ACTION ITEM >>
Lines from the one containing "Instruction: Click the" through the end of the listing are what is wanted, given again exactly with both ends included and pictures left out.
───── DATA FOR THIS TASK ─────
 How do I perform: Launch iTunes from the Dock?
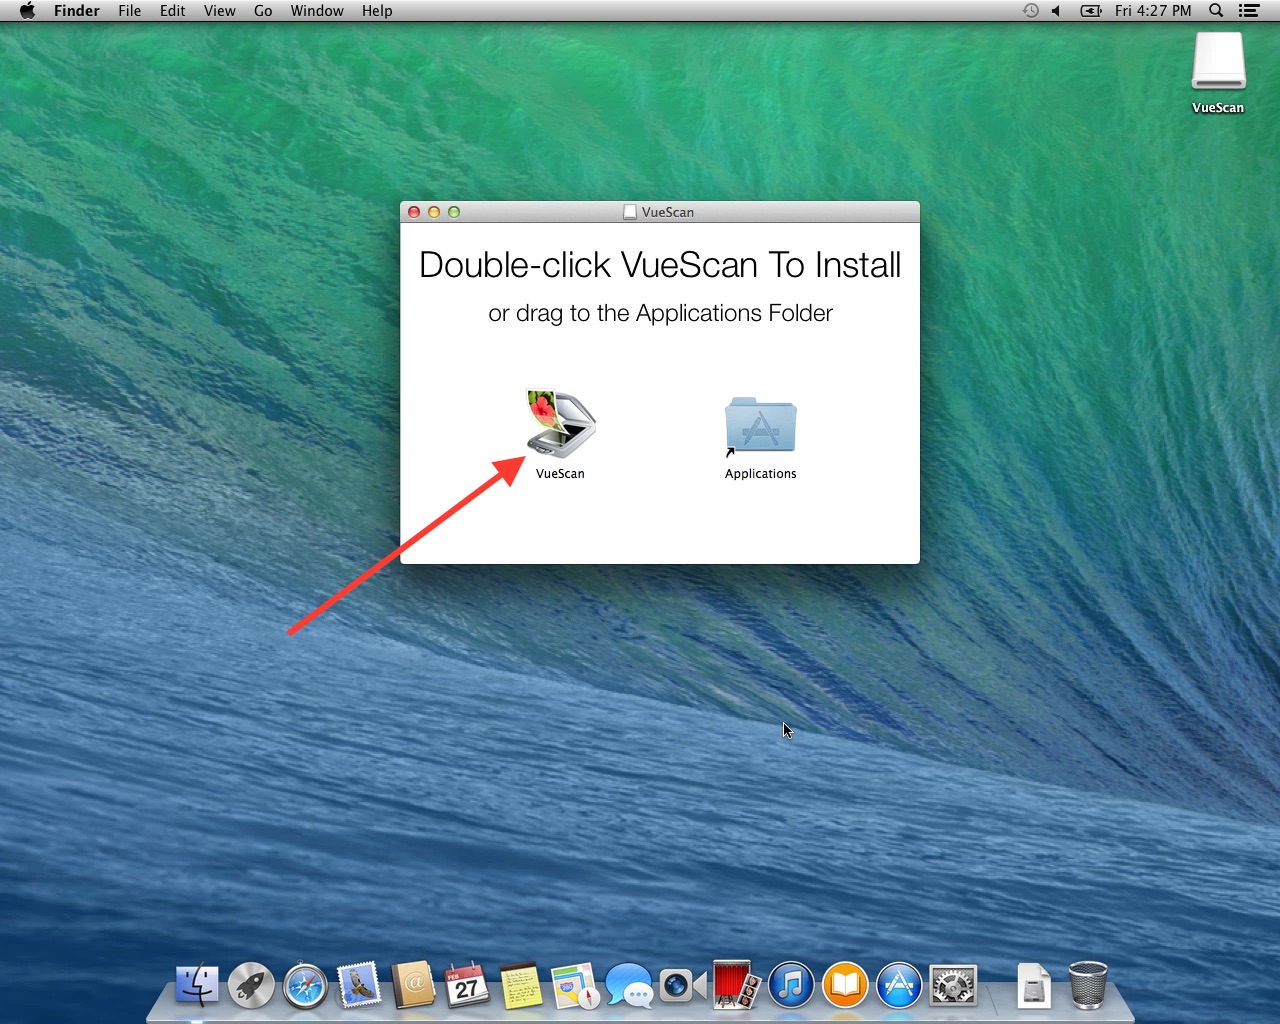791,986
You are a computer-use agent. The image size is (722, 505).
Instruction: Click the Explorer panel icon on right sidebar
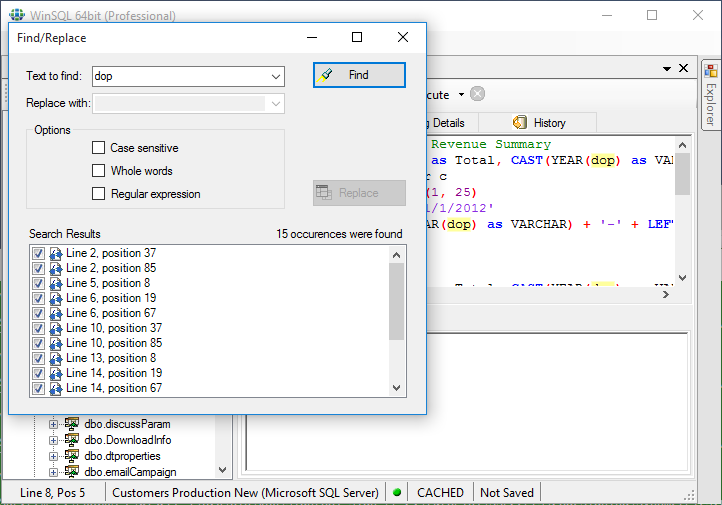710,71
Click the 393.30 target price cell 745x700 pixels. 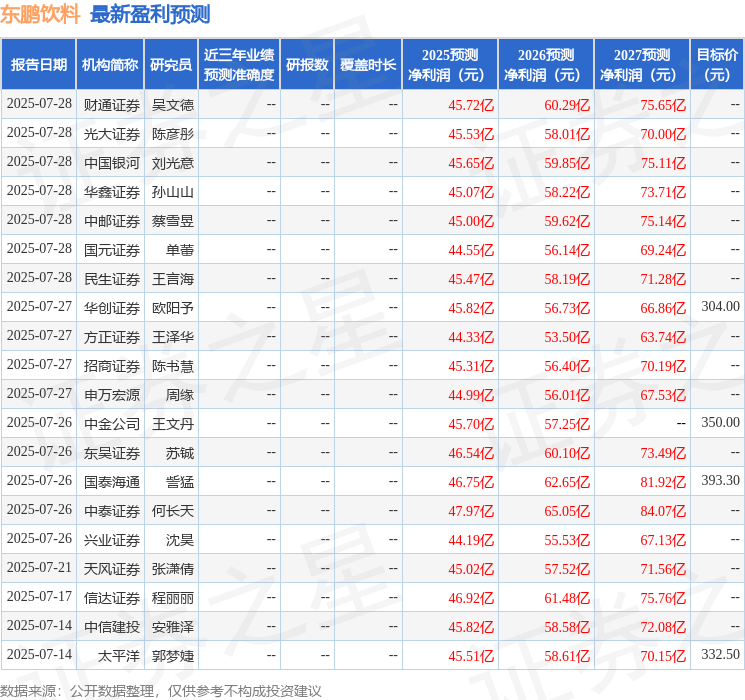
─────
OUTPUT FOR THIS EXERCISE >>
Instruction: Click the Explorer panel icon on right sidebar
710,71
Click the 393.30 target price cell 745x700 pixels. 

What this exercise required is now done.